To limit risk to specific organs and the total body, an annual limit on intake (ALI) has been established for each radionuclide. When more than one radionuclide is involved, the intake amount of each radionuclide is reduced proportionally. NRC regulations specify the concentrations of radioactive material in the air to which a worker may be exposed for 2,000 working hours in a year. These concentrations are termed the derived air concentrations (DACS). These limits are the total amounts allowed if no external radiation is received. The resulting dose from the internal radiation sources (from breathing air at 1 DAC) is the maximum allowed to an organ or to the worker’s whole body.
6. How does radiation cause cancer?
The mechanisms of radiation-induced cancer are not completely understood. When radiation interacts with the cells of our bodies, a number of events can occur. The damaged cells can repair themselves and permanent damage is not caused. The cells can die, much like the large numbers of cells that die every day in our bodies, and be replaced through the normal biological processes. Or a change can occur in the cell’s reproductive structure, the cells can mutate and subsequently be repaired without effect, or they can form precancerous cells, which may become cancerous. Radiation is only one of many agents with the potential for causing cancer, and cancer caused by radiation cannot be distinguished from cancer attributable to any other cause.
Radiobiologists have studied the relationship between large doses of radiation and cancer (Refs. 5 and 6). These studies indicate that damage or change to genes in the cell nucleus is the main cause of radiation-induced cancer. This damage may occur directly through the interaction of the ionizing radiation in the cell or indirectly through the actions of chemical products produced by radiation interactions within cells. Cells are able to repair most damage within hours; however, some cells may not be repaired properly. Such misrepaired damage is thought to be the origin of cancer, but misrepair does not always cause cancer. Some cell changes are benign or the cell may die; these changes do not lead to cancer.
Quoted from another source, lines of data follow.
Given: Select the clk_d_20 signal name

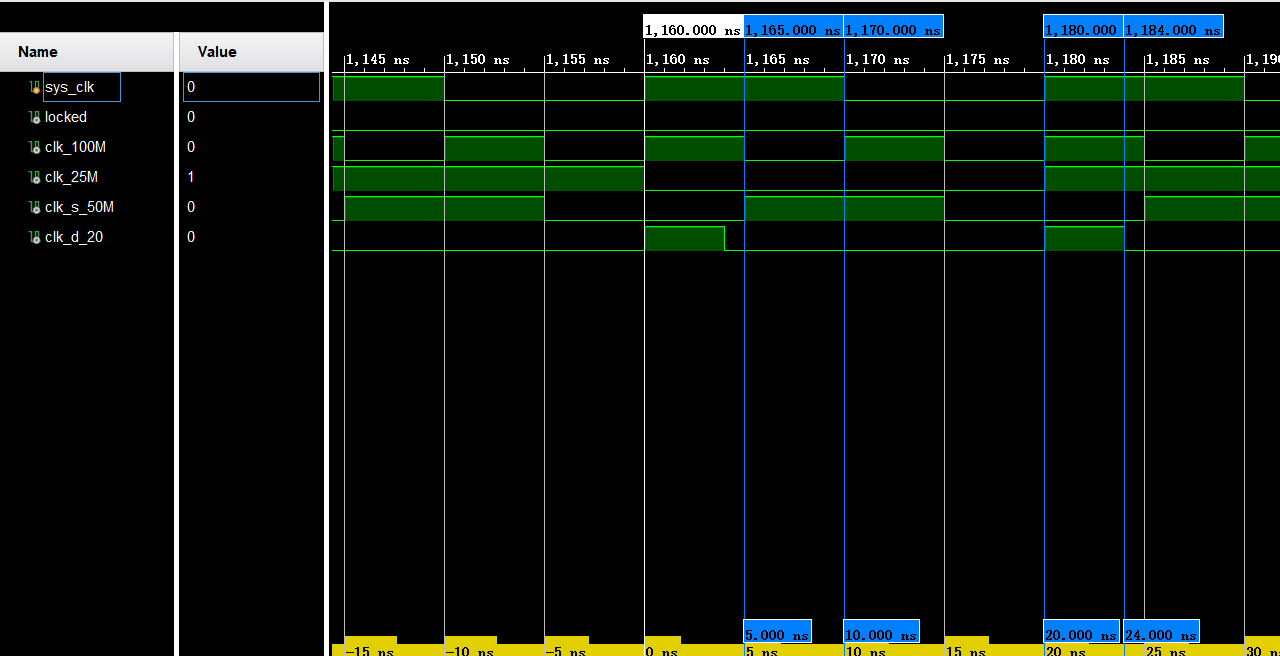Looking at the screenshot, I should [x=74, y=237].
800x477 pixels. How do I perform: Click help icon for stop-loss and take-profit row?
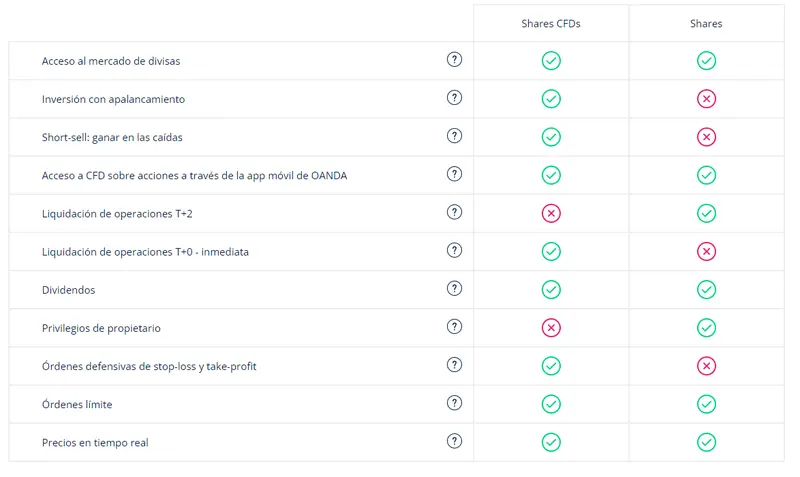pos(454,365)
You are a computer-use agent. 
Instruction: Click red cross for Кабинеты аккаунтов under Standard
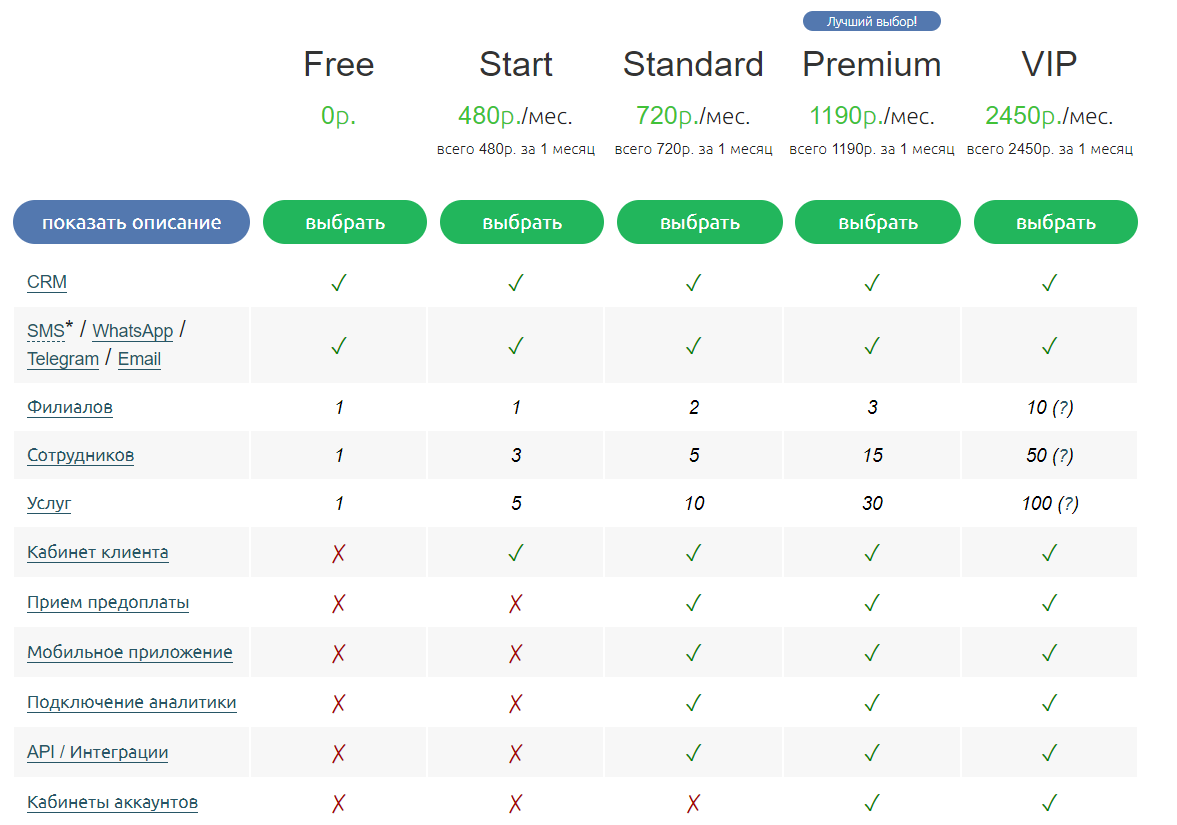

Many factors such as age, general health, inherited traits, sex, as well as exposure to other cancer-causing agents such as cigarette smoke can affect susceptibility to the cancer-causing effects of radiation. Many diseases are caused by the interaction of several factors, and these interactions appear to increase the susceptibility to cancer.
7. Who developed radiation risk estimates?
Radiation risk estimates were developed by several national and international scientific organizations over the last 40 years. These organizations include the National Academy of Sciences (which has issued several reports from the Committee on the Biological Effects of Ionizing Radiations, BEIR), the National Council on Radiation Protection and Measurements (NCRP), the International Commission on Radiological Protection (ICRP), and the United Nations Scientific Committee on the Effects of Atomic Radiation (UNSCEAR). Each of these organizations continues to review new research findings on radiation health risks.
Several reports from these organizations present new findings on radiation risks based upon revised estimates of radiation dose to survivors of the atomic bombing at Hiroshima and Nagasaki. For example, UNSCEAR published risk estimates in 1988 and 1993 (Refs. 5 and 6). The NCRP also published a report in 1988, “New Dosimetry at Hiroshima and Nagasaki and Its Implications for Risk Estimates” (Ref. 7). In January 1990, the National Academy of Sciences released the fifth report of the BEIR Committee, “Health Effects of Exposure to Low Levels of Ionizing Radiation” (Ref. 4). Each of these publications also provides extensive bibliographies on other published studies concerning radiation health effects for those who may wish to read further on this subject.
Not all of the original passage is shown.